La realidad de ahora es esta: no creo en la literatura, no me sacrifico por escribir, no hay nada que me ilumine nada, mirarme me asquea. Sólo debo ser eso: un farsante, un impostor de mí mismo, un adulto deficiente, experto en excusas pusilánimes, capaz de convertir en un arte el acabar mal. Es lamentable, pero diría que cuando estoy solo prefiero la incomodidad, como si me gustase la compañía de alguien tan estúpido e insoportablemente odioso como yo.

Martes, 8

Noche con B: debe estar convencida de que, cada vez que se abre de piernas, ha de servirse del melodrama para lograr que se reconozca su valor. Aún así, el cuerpo, perfecto e indócil, y una sonrisa perturbada en los labios.

Enviadas ya las reseñas del Punt i del Quadern, me he armado de valor y ya estoy en el primer capítulo de Paradiso, como un intruso que hubiera forzado la cerradura de un portalón de madera maciza que impide el paso a los no merecedores del acceso. La opulencia inextricable del vestíbulo cohíbe; ofusca la lógica excéntrica del dédalo de pasadizos que hay que recorrer con una disciplina feroz si se quiere evitar extraviarse; cuesta entender para qué servirán unas puertas sucesivas que sólo se dejan entreabrir lo justo para permitir escudriñar la aterciopelada penumbra que flota dentro de cada estancia, aunque en alguna de ellas se constate que el sol entra por las rendijas de las contraventanas.

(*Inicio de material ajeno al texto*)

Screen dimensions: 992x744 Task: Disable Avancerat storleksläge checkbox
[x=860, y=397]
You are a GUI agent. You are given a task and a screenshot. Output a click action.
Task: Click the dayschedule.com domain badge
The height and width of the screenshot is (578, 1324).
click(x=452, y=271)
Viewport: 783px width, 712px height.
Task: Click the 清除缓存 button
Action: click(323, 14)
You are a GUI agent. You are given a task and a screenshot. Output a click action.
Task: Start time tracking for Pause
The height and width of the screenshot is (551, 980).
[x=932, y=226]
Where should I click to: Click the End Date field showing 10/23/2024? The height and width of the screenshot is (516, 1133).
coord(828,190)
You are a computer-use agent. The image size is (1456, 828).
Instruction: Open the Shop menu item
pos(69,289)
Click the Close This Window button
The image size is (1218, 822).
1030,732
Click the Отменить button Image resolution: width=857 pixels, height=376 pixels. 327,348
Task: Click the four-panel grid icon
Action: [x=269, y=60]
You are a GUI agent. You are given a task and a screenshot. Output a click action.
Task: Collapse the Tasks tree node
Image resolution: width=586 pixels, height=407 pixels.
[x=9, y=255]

Al final, como si se desencadenase un ciclón, una fuerza mareante, estrepitosa y mezclada con la proyección de fragmentos de objetos no identificables, tal como cangrejos que se pareciesen a las golondrinas –o al revés-, violenta la conciencia del visitante. De súbito, te hallas en el centro de la magnificencia de una fiesta, paseando a solas por unas habitaciones en las que vas localizando prodigios y más prodigios que te hacen hablar sin hallar las palabras idóneas. Embelesado, cuesta de creer lo que estás viendo y, si fumas, no es porque estés en tensión, sino por una especial serenidad. Empezar a leer Paradiso es acostumbrarse poco a poco a ir separando “los tules de la entrada del mosquitero” y ver, como Baldovina, las “ronchas” del pecho del niño dormido, “los surcos de violenta coloración”, la respiración asmática del Lezama Lima recién nacido.

Miércoles, 9

Yo mismo me doy cuenta de que hablo tan poco a poco que cuesta de saber cuándo acabo las frases porque, tras cada palabra, hago una pausa demasiado larga, como si fuera el punto final; pero luego cojo aire y sigo. La cara de aburrimiento de los alumnos me avergüenza.

“El cansancio de las horas de escuela motivaba que a la salida buscase apoyo, distracción”, dice Lezama Lima al inicio del segundo capítulo. Es lo que he hecho yo al salir de clase, con una intensidad tan grande que convierte en inútil procurar que las letras de la página no bailen arriba y abajo, se encabalguen y se fundan las unas con las otras. Son letras mudas que sólo me miran y me sacan la lengua. Intento que hablen, me afano en ello. No lo consigo. Si mañana quisiera descifrar la caligrafía de estas frases, tampoco lo conseguiría.

Ponç Puigdevall es escritor y crítico literario.